**Extract to read**
Estes v. Werlich et al
Filing
83
ORDER GRANTING 75 Recommendations of the United States Magistrate Judge and OVERRULING 78 Objections. The 9 Petitioner's Application for Writ of Habeas Corpus is DENIED WITHOUT PREJUDICE and all proceedings are STAYED until Petitioner has exhausted his state court remedies, provided that Petitioner presents his unexhausted claims to the state court within thirty days from the date of this Order. ORDERED by Judge William J. Martinez on 03/06/2017. (cthom, )
IN THE UNITED STATES DISTRICT COURT
FOR THE DISTRICT OF COLORADO
Judge William J. Martínez
Civil Action No. 16-cv-0141-WJM-MEH
JONATHAN N. ESTES,
Petitioner,
v.
T. G. WERLICH,
M. D. CARVAJAL,
RICK RAEMISCH, and
CYNTHIA COFFMAN,
Respondents.
ORDER ADOPTING THE JANUARY 20, 2017 RECOMMENDATION OF
THE UNITED STATES MAGISTRATE JUDGE
This is an action for Writ of Habeas Corpus by Jonathan N. Estes (“Petitioner”)
pursuant to 28 U.S.C. § 2254. This matter is before the Court on the January 20, 2017
Recommendation by United States Magistrate Judge Michael E. Hegarty
(“Recommendation,” ECF No. 75) that Petitioner’s Application f or Writ of Habeas
Corpus (“Application,” ECF No. 9) be denied and stayed pending Petitioner’s
exhaustion of state court remedies. Rick Raemisch and Cynthia Coffman (collectively,
“Respondents”) filed an objection to the Recommendation (ECF No. 76), but later
withdrew that objection (ECF No. 81). Petitioner also filed an objection to the
Recommendation. (“Objection,” ECF No. 78.) For the reasons set f orth below,
Petitioner’s Objection is overruled, the Magistrate Judge’s Recommendation is adopted,
and Petitioner’s Application is denied.
I. BACKGROUND
The facts relevant to a resolution of Petitioner’s Application are detailed in the
Recommendation. (See ECF No. 75 at 2–5.) Briefly, Petitioner, proceeding pro se,
initiated this action by filing an Application on January 19, 2016, attacking the validity of
his underlying state court conviction. (ECF No. 1 (citing 28 U.S.C. § 2254).)
On February 10, 2006, a jury in the Denver District Court convicted Petitioner of
attempted first degree murder and attempted aggravated robbery. (State Court
Docket.1) After Petitioner’s direct appeals concluded on May 17, 2010, Petitioner filed a
timely petition, pro se, for collateral review in state court under Colo. R. Crim. P. 35(c).

**Work to be completed**
Transcribe the court order between "pursuant to 28" and "Application is denied.", inclusive. You won't need the lines that come next.

**Data excerpts**
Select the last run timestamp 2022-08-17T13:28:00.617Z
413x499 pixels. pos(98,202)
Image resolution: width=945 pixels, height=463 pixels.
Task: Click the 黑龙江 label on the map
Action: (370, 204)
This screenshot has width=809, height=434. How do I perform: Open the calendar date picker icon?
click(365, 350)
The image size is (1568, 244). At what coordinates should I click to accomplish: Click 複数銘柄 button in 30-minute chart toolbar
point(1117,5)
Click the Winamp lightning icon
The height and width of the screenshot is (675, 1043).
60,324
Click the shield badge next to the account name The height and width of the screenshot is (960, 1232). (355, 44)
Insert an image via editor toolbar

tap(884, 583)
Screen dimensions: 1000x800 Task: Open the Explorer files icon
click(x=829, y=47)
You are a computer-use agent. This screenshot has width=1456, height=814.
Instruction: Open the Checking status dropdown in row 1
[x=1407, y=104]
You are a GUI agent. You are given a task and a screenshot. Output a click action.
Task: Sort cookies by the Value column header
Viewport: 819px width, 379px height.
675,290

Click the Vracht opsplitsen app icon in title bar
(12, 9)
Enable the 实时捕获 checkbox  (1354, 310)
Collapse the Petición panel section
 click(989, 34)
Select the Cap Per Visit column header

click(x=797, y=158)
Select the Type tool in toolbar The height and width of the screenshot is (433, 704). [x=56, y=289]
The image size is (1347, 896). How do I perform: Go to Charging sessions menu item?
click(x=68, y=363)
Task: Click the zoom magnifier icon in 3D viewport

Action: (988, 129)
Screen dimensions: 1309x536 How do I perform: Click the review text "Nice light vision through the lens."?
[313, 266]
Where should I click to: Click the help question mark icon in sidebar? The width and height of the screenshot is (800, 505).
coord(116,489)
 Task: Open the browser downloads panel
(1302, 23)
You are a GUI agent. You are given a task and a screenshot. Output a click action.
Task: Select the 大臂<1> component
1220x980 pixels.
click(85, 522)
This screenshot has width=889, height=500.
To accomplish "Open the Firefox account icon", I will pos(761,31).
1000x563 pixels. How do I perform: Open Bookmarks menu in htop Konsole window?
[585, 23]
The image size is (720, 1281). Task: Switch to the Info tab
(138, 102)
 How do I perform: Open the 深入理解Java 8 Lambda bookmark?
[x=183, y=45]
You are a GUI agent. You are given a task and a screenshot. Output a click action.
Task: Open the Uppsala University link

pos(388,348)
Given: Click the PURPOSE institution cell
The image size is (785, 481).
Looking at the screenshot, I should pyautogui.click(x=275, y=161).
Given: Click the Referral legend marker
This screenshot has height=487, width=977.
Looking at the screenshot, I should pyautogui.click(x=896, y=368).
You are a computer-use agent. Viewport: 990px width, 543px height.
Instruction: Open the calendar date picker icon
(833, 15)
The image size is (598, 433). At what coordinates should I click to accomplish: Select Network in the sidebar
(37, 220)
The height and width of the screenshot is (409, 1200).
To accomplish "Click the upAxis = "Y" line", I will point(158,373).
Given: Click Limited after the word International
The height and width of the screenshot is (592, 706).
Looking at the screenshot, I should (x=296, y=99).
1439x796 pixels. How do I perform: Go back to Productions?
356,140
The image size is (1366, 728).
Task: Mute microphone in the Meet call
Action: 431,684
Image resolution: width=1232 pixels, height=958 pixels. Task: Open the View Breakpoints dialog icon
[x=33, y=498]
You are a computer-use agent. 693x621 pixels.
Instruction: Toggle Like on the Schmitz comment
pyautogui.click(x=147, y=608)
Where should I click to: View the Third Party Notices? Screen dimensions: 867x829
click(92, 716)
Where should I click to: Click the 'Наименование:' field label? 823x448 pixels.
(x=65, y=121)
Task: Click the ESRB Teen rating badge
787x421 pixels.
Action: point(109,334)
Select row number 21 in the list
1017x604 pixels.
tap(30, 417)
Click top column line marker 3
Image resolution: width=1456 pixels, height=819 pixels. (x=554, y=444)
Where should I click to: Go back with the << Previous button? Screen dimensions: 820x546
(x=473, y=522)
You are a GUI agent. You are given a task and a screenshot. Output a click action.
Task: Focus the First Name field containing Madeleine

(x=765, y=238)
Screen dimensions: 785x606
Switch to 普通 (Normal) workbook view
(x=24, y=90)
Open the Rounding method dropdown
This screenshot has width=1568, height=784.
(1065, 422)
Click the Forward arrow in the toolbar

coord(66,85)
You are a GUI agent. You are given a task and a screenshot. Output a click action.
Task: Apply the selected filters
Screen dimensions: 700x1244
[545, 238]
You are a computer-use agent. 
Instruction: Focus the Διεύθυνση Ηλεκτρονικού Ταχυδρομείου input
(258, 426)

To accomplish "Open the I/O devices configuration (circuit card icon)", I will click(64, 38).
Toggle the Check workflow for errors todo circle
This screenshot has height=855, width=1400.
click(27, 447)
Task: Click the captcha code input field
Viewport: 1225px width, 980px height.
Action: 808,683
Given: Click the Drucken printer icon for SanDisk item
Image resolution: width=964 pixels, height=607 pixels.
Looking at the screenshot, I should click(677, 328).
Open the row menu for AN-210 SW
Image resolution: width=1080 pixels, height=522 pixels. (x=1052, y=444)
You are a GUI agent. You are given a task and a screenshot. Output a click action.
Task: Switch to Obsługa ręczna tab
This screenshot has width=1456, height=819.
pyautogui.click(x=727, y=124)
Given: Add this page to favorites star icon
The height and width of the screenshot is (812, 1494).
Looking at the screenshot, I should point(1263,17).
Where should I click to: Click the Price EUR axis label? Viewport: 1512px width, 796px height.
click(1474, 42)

**Written response**
pursuant to 28 U.S.C. § 2254. This matter is before the Court on the January 20, 2017
Recommendation by United States Magistrate Judge Michael E. Hegarty
(“Recommendation,” ECF No. 75) that Petitioner’s Application f or Writ of Habeas
Corpus (“Application,” ECF No. 9) be denied and stayed pending Petitioner’s
exhaustion of state court remedies. Rick Raemisch and Cynthia Coffman (collectively,
“Respondents”) filed an objection to the Recommendation (ECF No. 76), but later
withdrew that objection (ECF No. 81). Petitioner also filed an objection to the
Recommendation. (“Objection,” ECF No. 78.) For the reasons set f orth below,
Petitioner’s Objection is overruled, the Magistrate Judge’s Recommendation is adopted,
and Petitioner’s Application is denied.